Sharmila, popularly known as the Iron Lady of Manipur has been on an indefinite fast since November 2000 demanding revocation of the Armed Forces (Special Powers) Act (AFSPA), 1958, from the state.
The NHRC took a suo motu cognizance of the restrictions and suggested to Manipur that these restrictions are in breach of India's obligations under international human rights standards and principles and a grave violation of human rights.
The development came a week after two commission members met Sharmila Oct 23 during its three-day sitting in Imphal. She was found frail but alert and did not complain of any physical ill-treatment.
However, she repeatedly said she was rarely allowed visitors, whereas all others in the custody of the state government routinely receive visits from family and friends.
The commission issued notice to the Manipur chief secretary and said Sharmila must be permitted to receive visitors under the regime that governs all people in judicial custody.
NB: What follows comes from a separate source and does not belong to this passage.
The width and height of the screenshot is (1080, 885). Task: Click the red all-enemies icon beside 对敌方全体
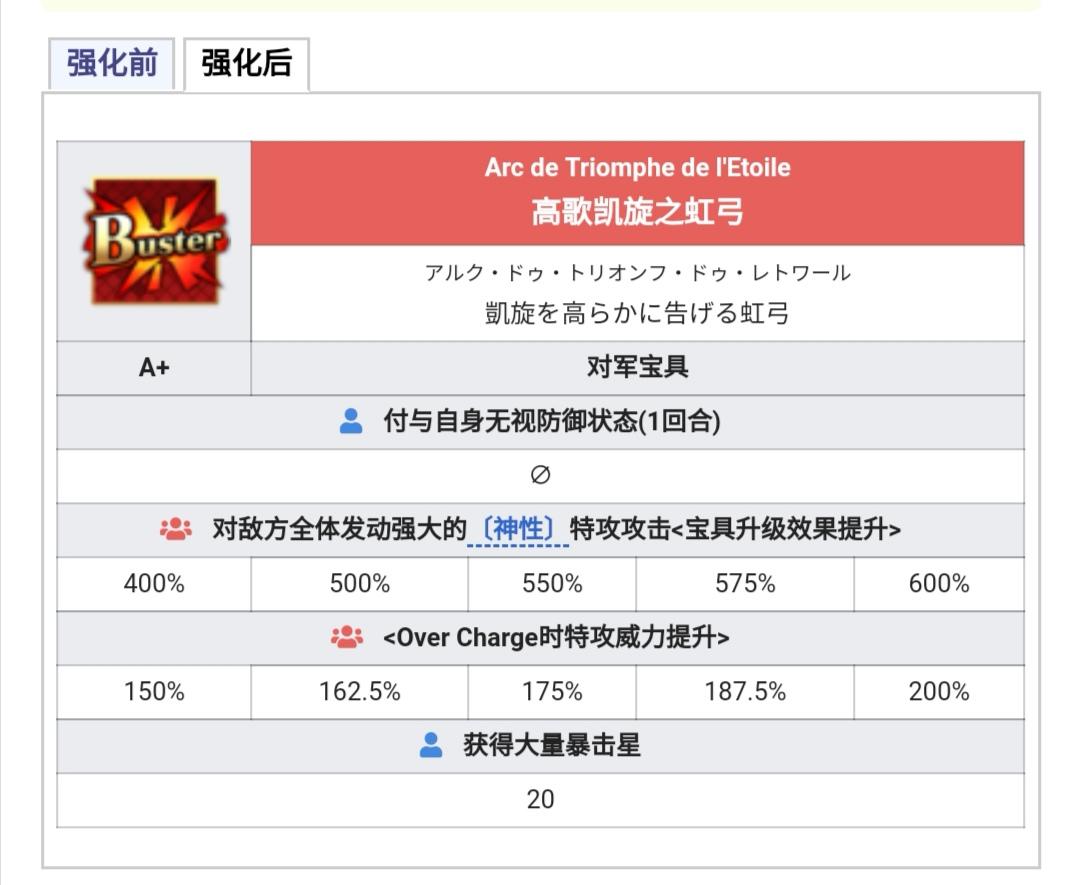tap(176, 529)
The rights panel has asked for a report by Dec 6 on the steps taken on its recommendation.
"The Commission observed that it believes that if the government of Manipur could deny permission to its special rapporteur, a retired director general of police, and to special rapporteurs of the United Nations (UN), to visit Sharmila, it is unlikely that it gives others access to her," the NHRC said in a statement.
"It would appear that, while keeping her alive, since her death would create problems for the state government, it is trying to break her spirit through this enforced isolation, for which there is no judicial mandate, though she is in judicial custody," said an NHRC statement.
"The state government officers could not give any satisfactory reply to the commission on this egregious exception made to the practice in her case, but was informed that permission to meet her must be issued by either the chief minister or the deputy chief minister," the statement said.
"Sharmila is, first, a person in custody, on the terms of whose imprisonment the commission has received some complaints. Second, it has been represented to the commission, and to the UN special rapporteurs who visited India, that the terms of her imprisonment have deliberately been made harsh because she is a human rights defender," said the statement.
The NHRC also hailed the activist as "a prisoner of conscience" insofar as she is held in conditions that are onerous because of her peaceful opposition to an aspect of government and police, a law whose repeal she seeks.